PASSAGE:
Nancy Murray on The Consumables at The Community College of Baltimore County

The best of theater provides a unique presentation of a universal theme and challenges its audience to think about what matters.  The best of college engages students to think for themselves and to become better citizens of the world.  The Community College of Baltimore County’s production of The Consumables, at the College Community Center Theatre on the Essex Campus, accomplishes all of that and more.

The Consumables is an original, devised piece of theater that explores the concept of the working poor in America. A devised piece usually begins without a script of any kind. The cast, through a series of improvisational exercises and explorative moment, develop the concept and create the final product. In this case, the collaborative, an ensemble of CCBC students and alumni, is led by director Julie Lewis, choreographer Melinda Blomquist, and musical composer, Anthony Bianco.

“It was very difficult not to dig in and write because that’s what I do,” said Lewis during our interview, “but this piece was about the ensemble and it was the ensemble that had to find the vision.”

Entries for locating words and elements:

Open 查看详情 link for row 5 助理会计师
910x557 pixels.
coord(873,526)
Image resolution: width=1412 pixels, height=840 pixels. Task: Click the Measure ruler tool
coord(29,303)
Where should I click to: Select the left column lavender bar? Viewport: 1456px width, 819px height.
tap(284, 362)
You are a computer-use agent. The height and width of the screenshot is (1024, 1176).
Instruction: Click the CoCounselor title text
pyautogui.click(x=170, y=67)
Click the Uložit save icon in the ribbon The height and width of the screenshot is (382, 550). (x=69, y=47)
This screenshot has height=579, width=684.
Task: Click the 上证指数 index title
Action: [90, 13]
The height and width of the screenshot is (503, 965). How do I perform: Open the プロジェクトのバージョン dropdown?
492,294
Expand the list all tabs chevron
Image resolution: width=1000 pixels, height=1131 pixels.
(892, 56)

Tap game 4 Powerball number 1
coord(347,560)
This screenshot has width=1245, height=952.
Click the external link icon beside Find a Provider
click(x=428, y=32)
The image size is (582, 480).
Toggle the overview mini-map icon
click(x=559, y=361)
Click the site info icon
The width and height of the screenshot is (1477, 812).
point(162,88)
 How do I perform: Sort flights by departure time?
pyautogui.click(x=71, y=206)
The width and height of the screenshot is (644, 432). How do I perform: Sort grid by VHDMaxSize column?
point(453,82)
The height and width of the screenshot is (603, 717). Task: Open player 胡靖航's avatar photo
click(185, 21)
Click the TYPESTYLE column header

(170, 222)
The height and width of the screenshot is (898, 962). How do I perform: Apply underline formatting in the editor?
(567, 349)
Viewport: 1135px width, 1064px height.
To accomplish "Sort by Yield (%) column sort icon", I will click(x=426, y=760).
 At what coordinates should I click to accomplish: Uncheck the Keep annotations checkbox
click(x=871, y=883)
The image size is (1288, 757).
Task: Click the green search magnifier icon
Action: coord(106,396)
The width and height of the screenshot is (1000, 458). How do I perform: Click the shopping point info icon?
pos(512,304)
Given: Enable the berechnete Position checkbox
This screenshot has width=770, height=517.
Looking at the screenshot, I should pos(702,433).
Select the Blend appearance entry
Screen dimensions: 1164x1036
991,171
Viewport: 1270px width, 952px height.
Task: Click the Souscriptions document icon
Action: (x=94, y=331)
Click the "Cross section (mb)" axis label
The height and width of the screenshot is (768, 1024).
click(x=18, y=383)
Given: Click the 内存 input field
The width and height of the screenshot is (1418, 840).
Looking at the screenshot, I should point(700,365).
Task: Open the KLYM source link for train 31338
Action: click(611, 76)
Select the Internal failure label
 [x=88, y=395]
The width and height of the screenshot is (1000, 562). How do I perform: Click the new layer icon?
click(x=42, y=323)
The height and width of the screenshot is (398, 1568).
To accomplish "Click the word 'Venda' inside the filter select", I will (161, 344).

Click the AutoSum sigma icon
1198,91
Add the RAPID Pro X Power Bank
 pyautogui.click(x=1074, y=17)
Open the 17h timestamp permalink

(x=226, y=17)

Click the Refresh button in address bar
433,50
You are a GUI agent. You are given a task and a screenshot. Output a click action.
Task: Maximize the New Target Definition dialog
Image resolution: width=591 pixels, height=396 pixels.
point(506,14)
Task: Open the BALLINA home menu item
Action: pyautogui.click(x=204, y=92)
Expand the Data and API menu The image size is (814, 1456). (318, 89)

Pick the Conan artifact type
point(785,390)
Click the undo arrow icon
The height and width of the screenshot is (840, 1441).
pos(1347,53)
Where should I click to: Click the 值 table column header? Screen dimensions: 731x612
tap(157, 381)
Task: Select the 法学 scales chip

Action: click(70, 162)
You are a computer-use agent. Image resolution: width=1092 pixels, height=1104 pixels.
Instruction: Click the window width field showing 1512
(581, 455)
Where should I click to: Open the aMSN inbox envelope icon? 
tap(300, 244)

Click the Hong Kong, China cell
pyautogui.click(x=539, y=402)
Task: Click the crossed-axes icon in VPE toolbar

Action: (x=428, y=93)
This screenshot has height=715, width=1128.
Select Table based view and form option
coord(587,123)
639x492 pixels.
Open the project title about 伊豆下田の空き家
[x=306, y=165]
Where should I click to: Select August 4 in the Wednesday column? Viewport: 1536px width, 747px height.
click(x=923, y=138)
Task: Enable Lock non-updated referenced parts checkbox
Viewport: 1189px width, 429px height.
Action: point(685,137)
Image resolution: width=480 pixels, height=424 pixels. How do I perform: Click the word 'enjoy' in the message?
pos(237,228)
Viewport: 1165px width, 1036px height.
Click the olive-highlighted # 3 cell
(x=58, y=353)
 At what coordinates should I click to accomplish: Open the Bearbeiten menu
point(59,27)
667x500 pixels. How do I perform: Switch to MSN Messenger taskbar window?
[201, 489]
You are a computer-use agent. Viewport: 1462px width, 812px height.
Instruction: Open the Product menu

TO-DO LIST:
**a)** Answer these questions from the review of The Consumables:
(i) On which campus is the production staged?
(ii) Who is the choreographer?
(iii) What does a devised piece usually begin without?
**b)** Please list every person named in the review of The Consumables.
**c)** Retype the part of the review that begins at the words "The best of theater" and stops after "that and more.".

CORRECT ANSWERS:
**a)**
(i) The Essex Campus
(ii) Melinda Blomquist
(iii) A script of any kind

**b)** Nancy Murray, Julie Lewis, Melinda Blomquist, Anthony Bianco

**c)**
The best of theater provides a unique presentation of a universal theme and challenges its audience to think about what matters.  The best of college engages students to think for themselves and to become better citizens of the world.  The Community College of Baltimore County’s production of The Consumables, at the College Community Center Theatre on the Essex Campus, accomplishes all of that and more.